Fungsi mitos adalah mengarahkan kesadaran, landasan bagi gerak-gerik kebudayaan. Mitos adalah narasi, sama halnya ketika kitab suci berbicara tentang kejadian penciptaan (saya tidak bilang kitab suci berisi mitos, ya). Kalau umat Islam, misalnya, yakin bahwa perempuan diciptakan dari tulang rusuk adam, maka masyarakatnya cenderung patriarki. Perempuannya akan tersudut secara kebudayaan, dibatasi peran-peran publiknya. Hal itu berlawanan dengan peran penting para Ibunda Kaum Mukminin, seperti Aisyah, Hafsah, dll. Mitos tentang hutan pun demikian. Orang Rimba Pedalaman percaya bahwa Tuhan mereka berfigur penghukum, sehingga mereka takut merusak hutan. Mereka sinis pada orang kota yang Tuhannya berfigur pengampun, sehingga orang kota ringan saja merusak hutan. Mitos-mitos tentang laut pun demikian. Sekali lagi: sekurang-kurangnya, mitos berfungsi untuk membentuk kesadaran masyarakat.
Tapi itu cuma sekurang-kurangnya.
Masalahnya, sebagian mitos juga dipercaya sebagai kebenaran. Budayawan menjelaskan ‘mitos sebagai fungsi’ hanya karena masyarakat mulai termodernkan. Tapi budayawan juga punya penjelasan lain: mitos mengandung petunjuk tentang suatu yang nyata. Hanya saja, mitos itu harus diterjemahkan lewat bahasa lain. Kita tahu mitologi dituturkan oleh masyarakat kuno yang sebetulnya memiliki kaidah bahasa simbolik. Sebutan ‘tujuh’ tidak berarti bilangan berjumlah tujuh, melainkan bermakna “sesuatu yang tidak terhingga.” Sebutan ‘enam’ berarti “sesuatu yang belum selesai.” Karena itulah dalam al-Qur’an ada sebutan tujuh langit tujuh bumi, tujuh surga tujuh neraka, atau, bahwa bumi diciptakan dalam enam hari.

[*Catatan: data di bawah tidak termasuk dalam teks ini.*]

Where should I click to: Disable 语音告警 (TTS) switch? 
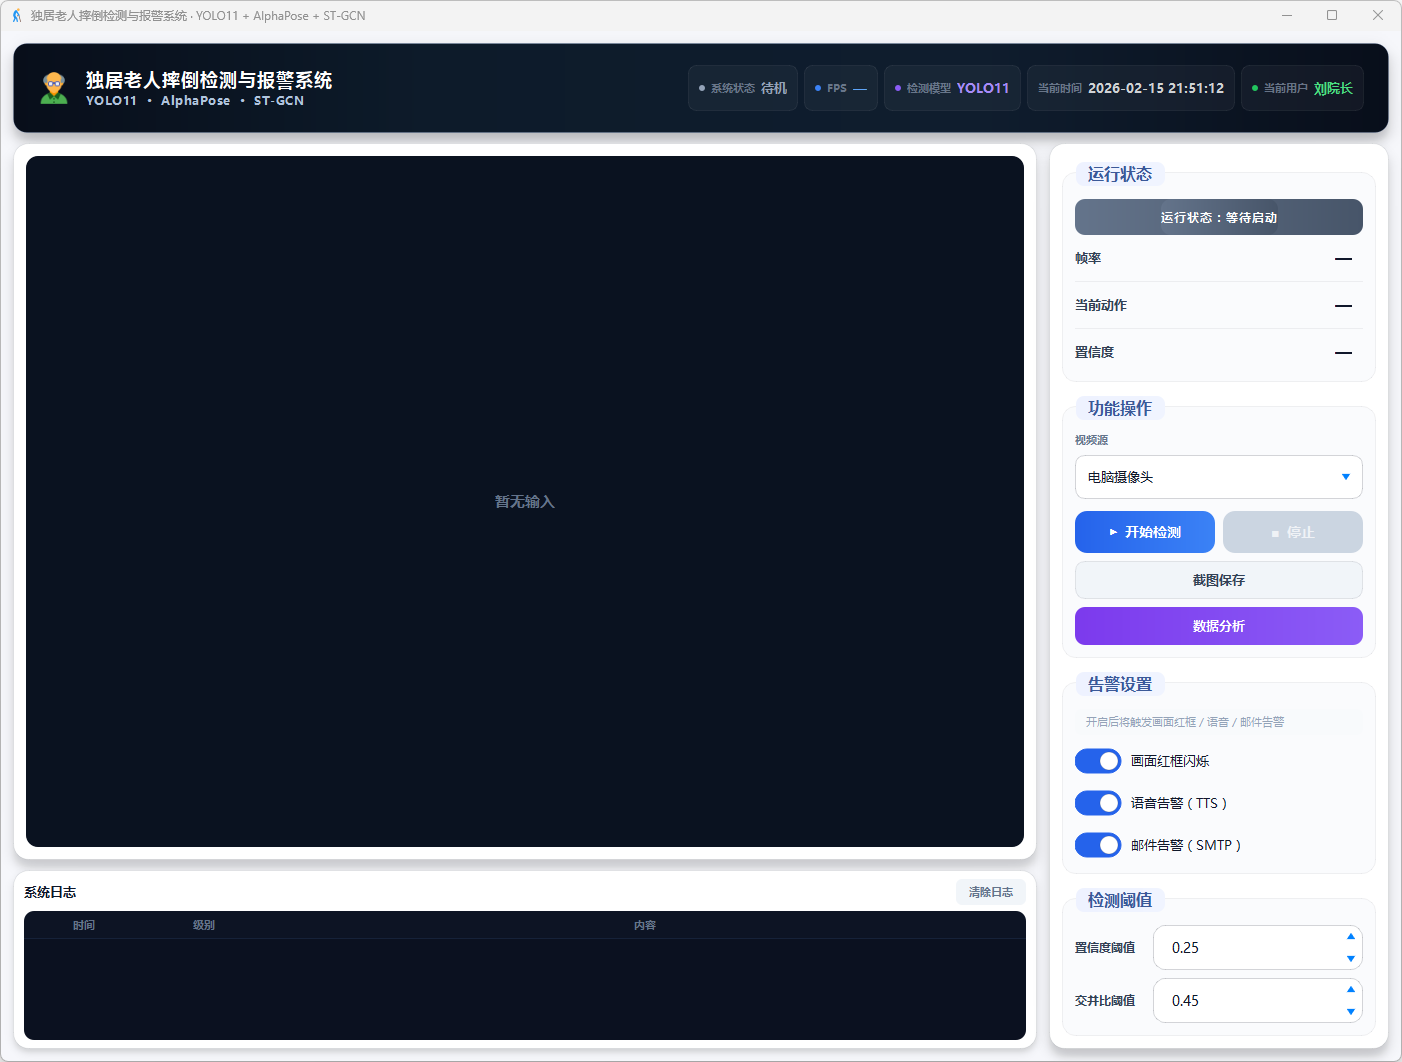[x=1097, y=803]
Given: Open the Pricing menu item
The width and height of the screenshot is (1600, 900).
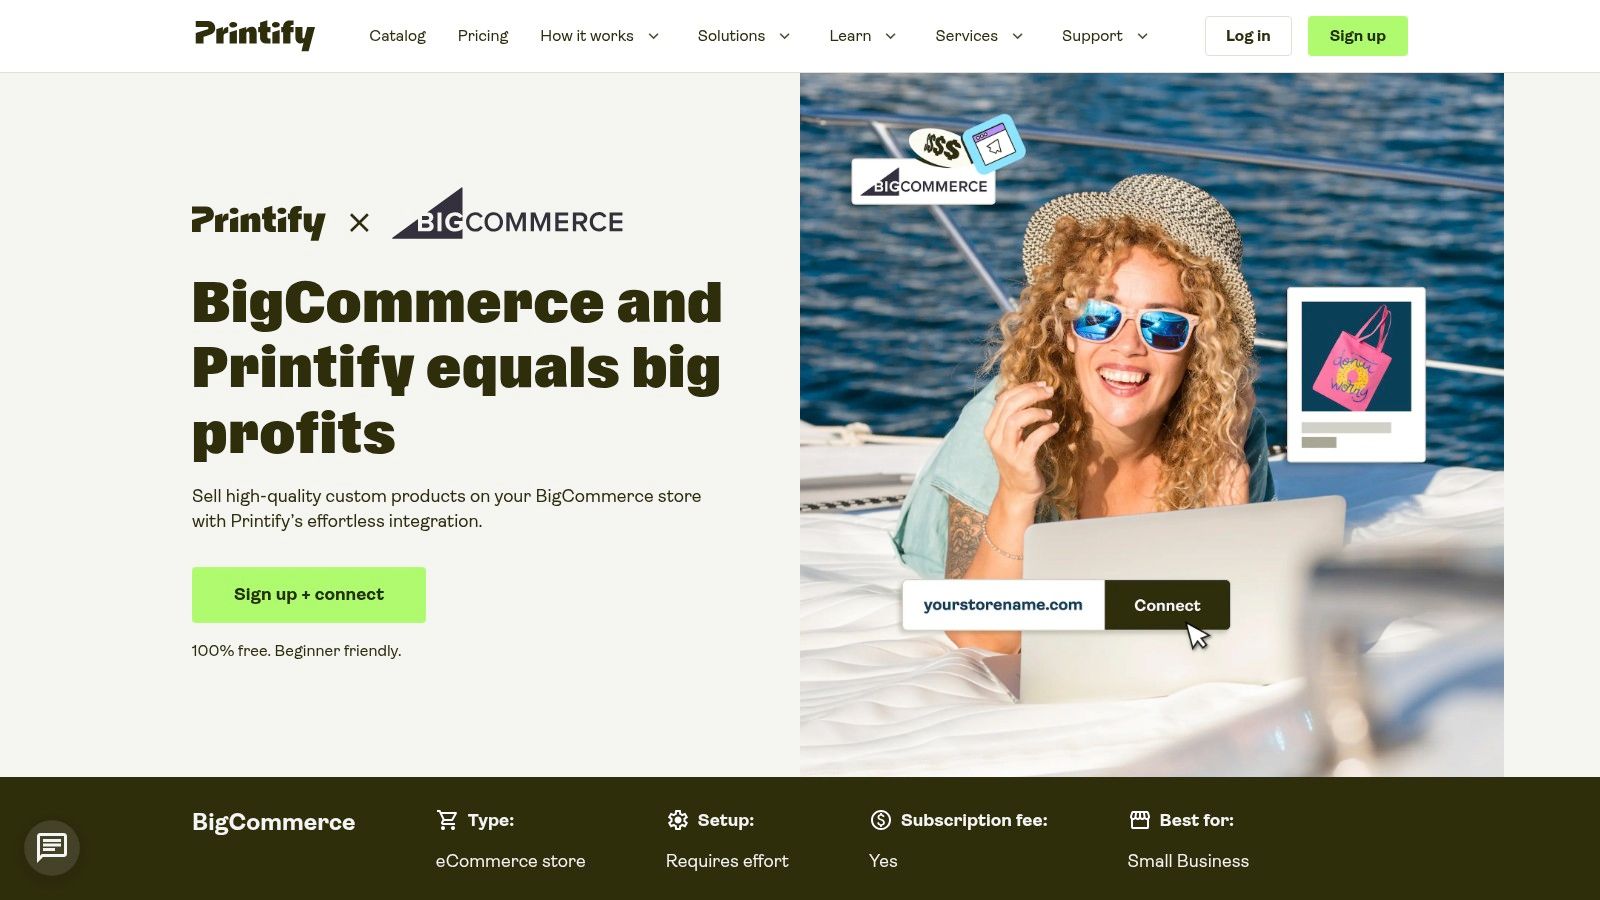Looking at the screenshot, I should click(x=483, y=36).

Sebuah dongeng dalam babad Lombok menerangkan bahwa Desa Sembalun (di kaki gunung Rinjani) pada mulanya adalah hutan, kemudian didatangi oleh Ki Entah Siapa. Ia melempar dua batang kayu dan di tempat mendaratnya kayu itu tumbuhlah padi-padi. Dongeng itu harus dibaca sebagai: teknologi pertanian di Sembalun diajarkan oleh orang Jawa.

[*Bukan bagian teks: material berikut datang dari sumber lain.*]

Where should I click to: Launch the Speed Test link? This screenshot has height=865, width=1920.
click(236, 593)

Dongeng adalah petunjuk mengenai sesuatu yang ril. Karena memahami mitos sebagai petunjuk itulah Colombus memulai ekspedisi lautan menemukan El-Dorado, dan Prof. Arysio Santos menghabiskan lebih dari 30 tahun untuk meneliti Nusantara Kuna sebagai wilayah Atlantis. Mitos juga diteliti dan digunakan oleh ‘orang-orang yang selama ini kalah silau di hadapan peradaban Barat’ untuk memulihkan rasa percaya diri.

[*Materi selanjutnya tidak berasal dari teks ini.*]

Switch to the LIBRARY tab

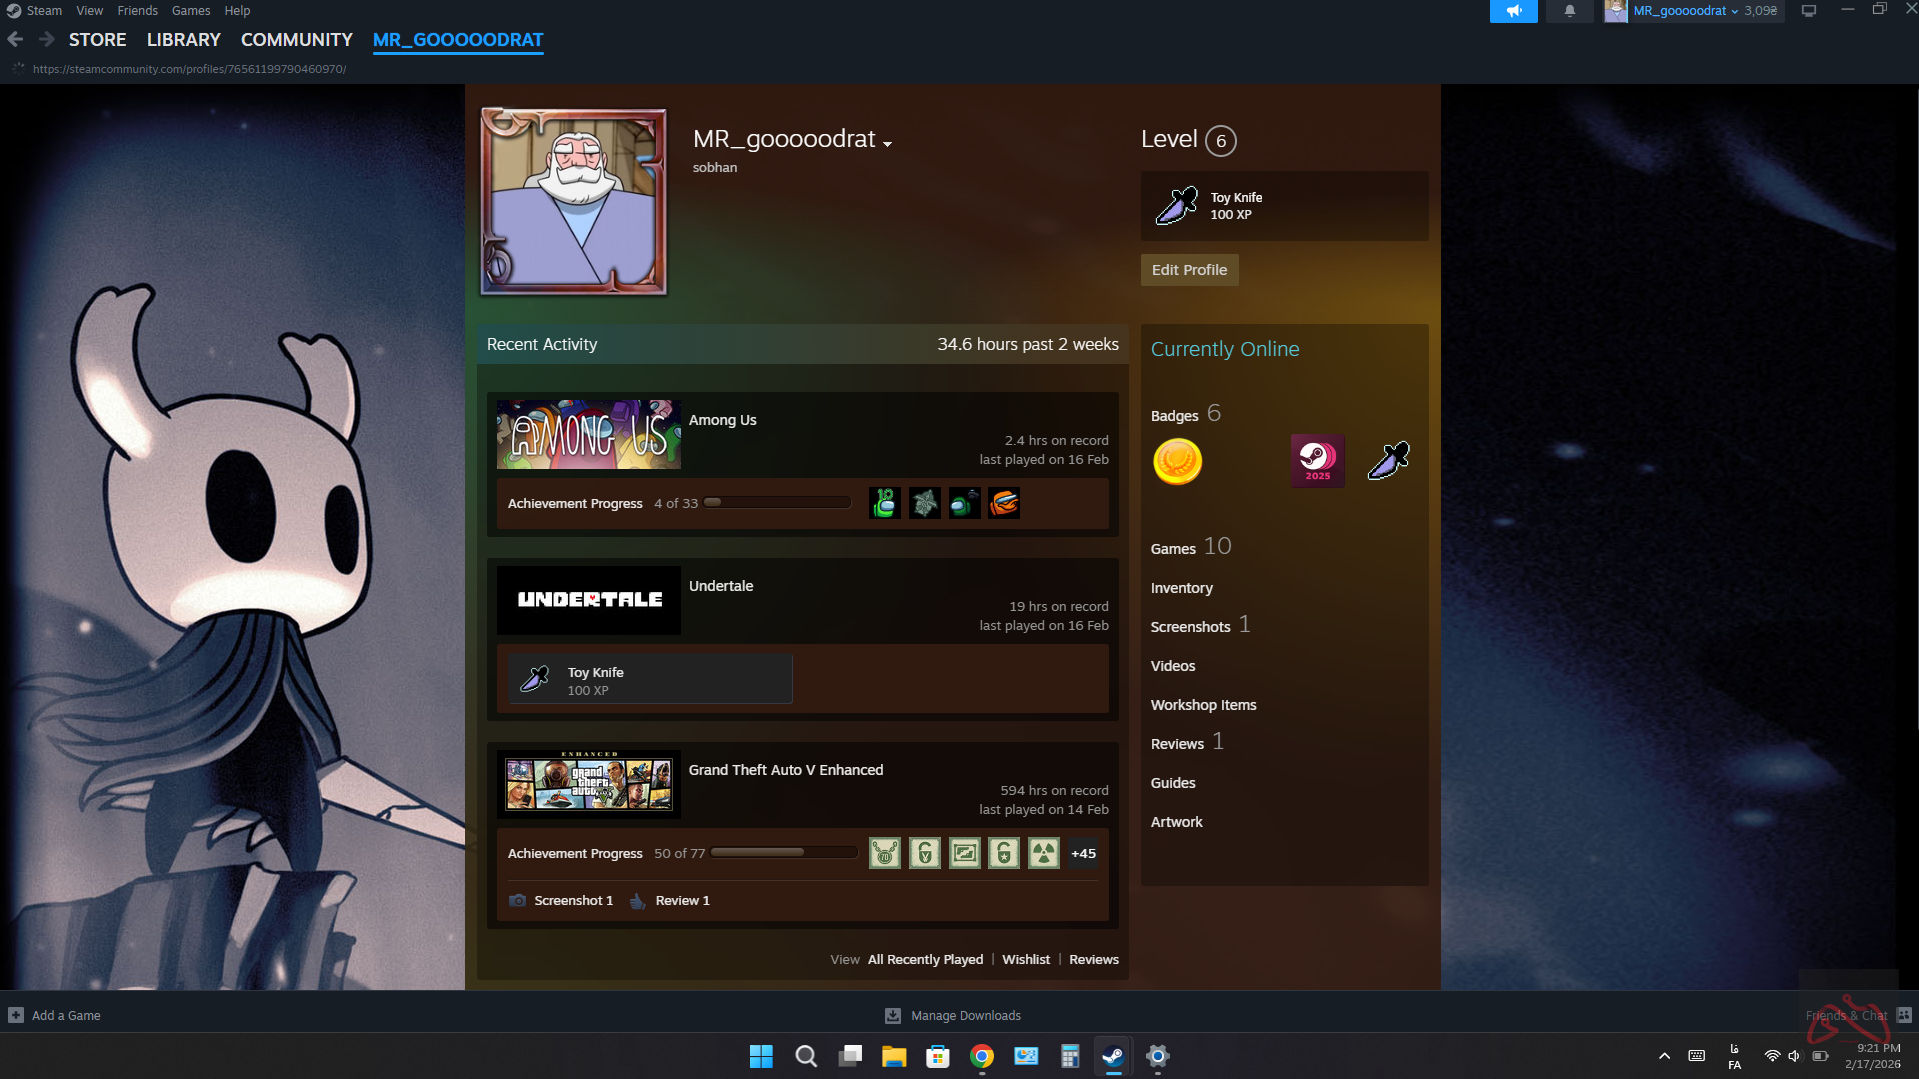(183, 40)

Mitologi laut dan dunia air, terutama yang berkembang di Lombok, juga menggelitik saya. Saya ingin menelitinya baik dengan penelitian saintifik (dunia kasat mata) atau penelitian transendental (dunia tak kasat mata). Mana tahu saya bakal nemu atlantis kuno, kan. Atau, ternyata, Zeus bukan sosok raksasa pemegang trisula, melainkan seorang kakek bijak berbaju putih yang gemar berkeliling samudera untuk memperingatkan ikan-ikan, menyelamatkan nelayan-nelayan yang tersesat, memandu jiwa mereka yang mati di laut, atau menggerutui kerusakan yang diciptakan peradaban manusia.